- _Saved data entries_
___

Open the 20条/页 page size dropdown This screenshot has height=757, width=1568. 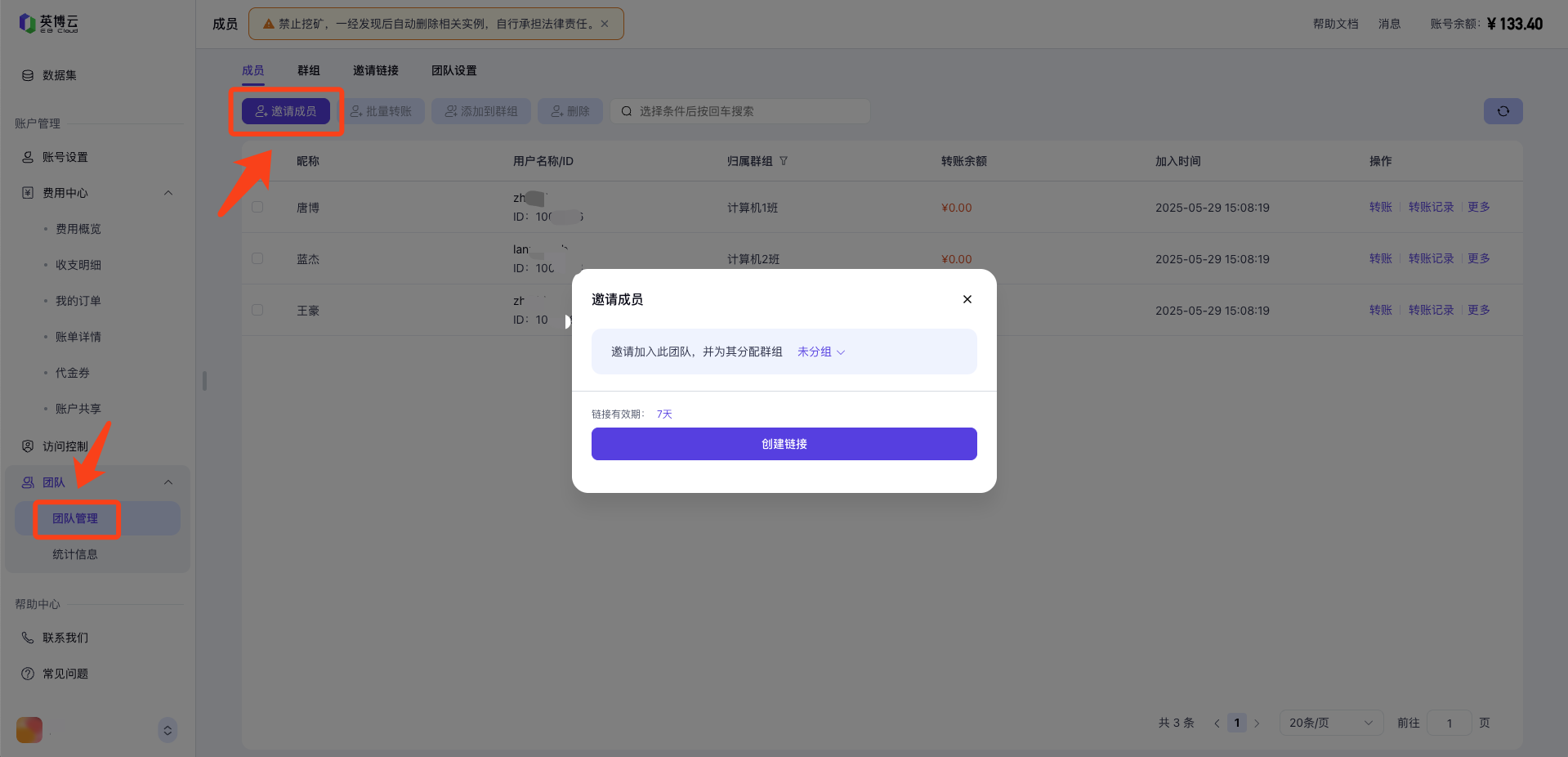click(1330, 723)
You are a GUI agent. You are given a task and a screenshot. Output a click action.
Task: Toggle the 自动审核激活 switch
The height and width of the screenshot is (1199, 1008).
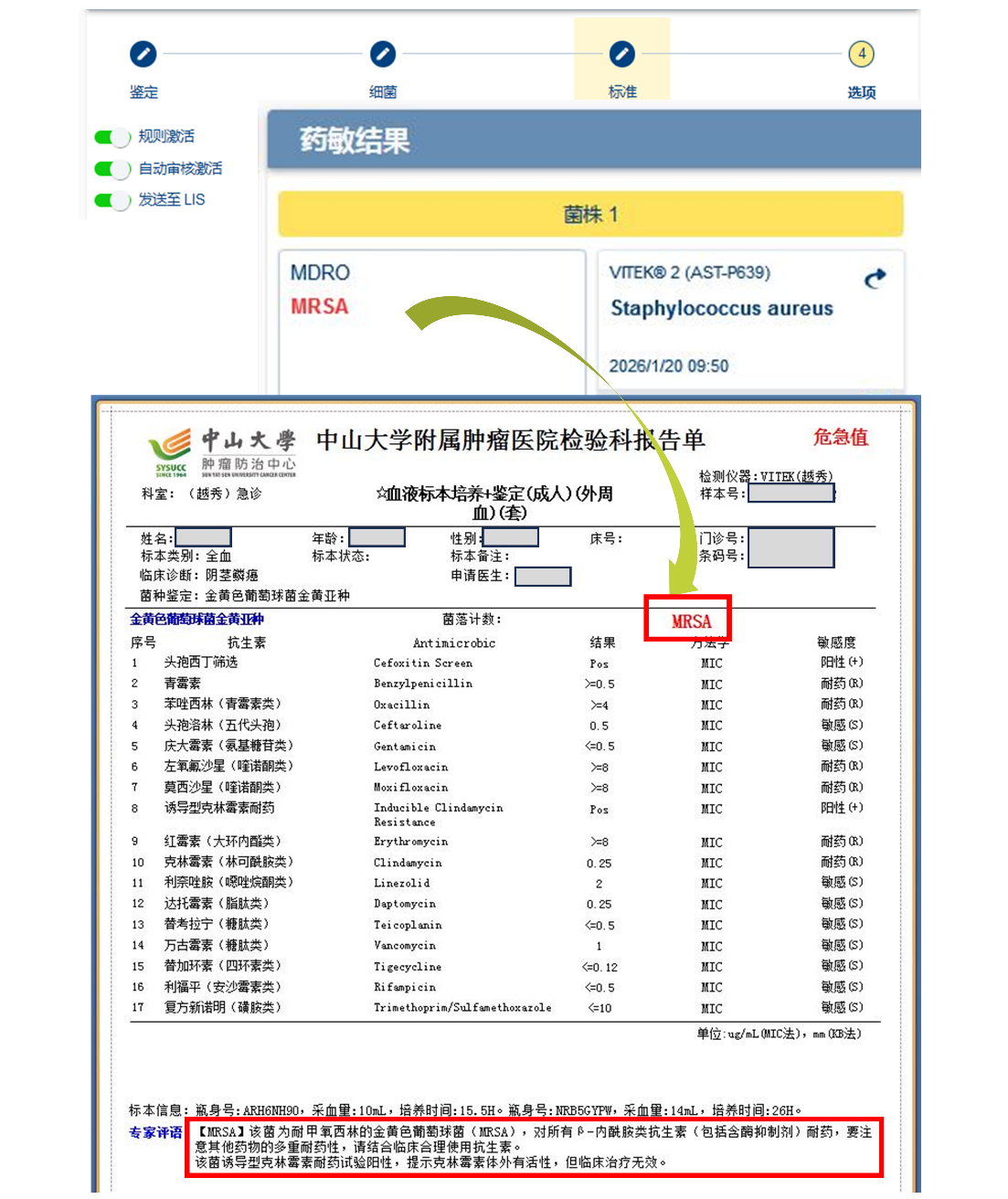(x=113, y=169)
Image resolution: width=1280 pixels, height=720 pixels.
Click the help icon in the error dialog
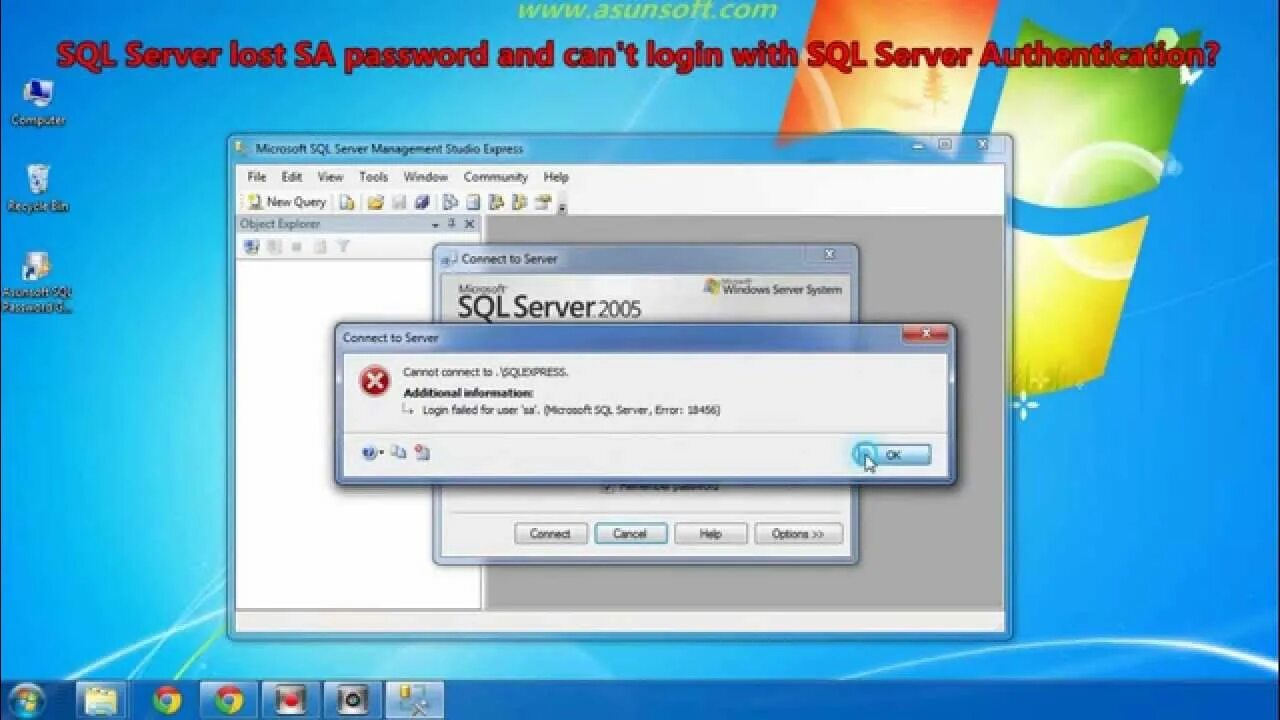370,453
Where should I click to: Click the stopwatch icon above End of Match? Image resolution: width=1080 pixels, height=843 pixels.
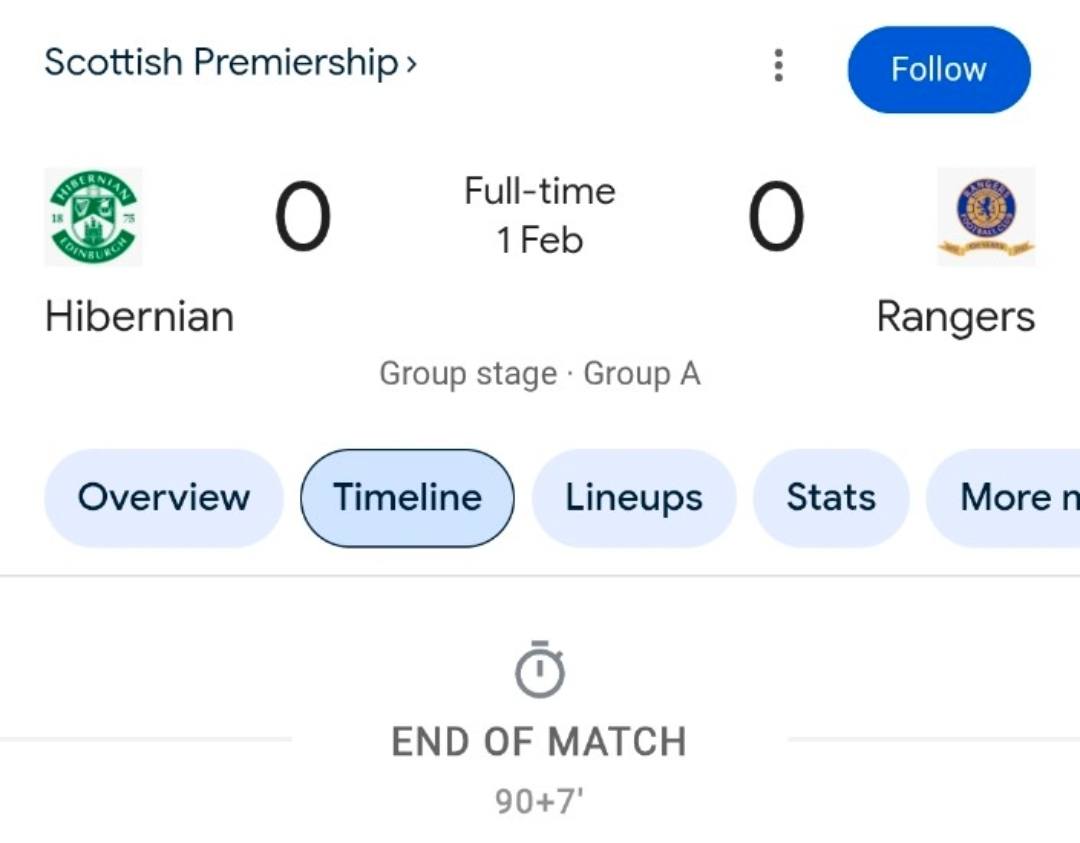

___

- _TASK STATEMENT_
Pull each line containing "Image" from the records.

- _TASK SOLUTION_
Image resolution: width=1280 pixels, height=720 pixels.
Where should I click to: Click the stopwatch icon above End of Match? Image resolution: width=1080 pixels, height=843 pixels.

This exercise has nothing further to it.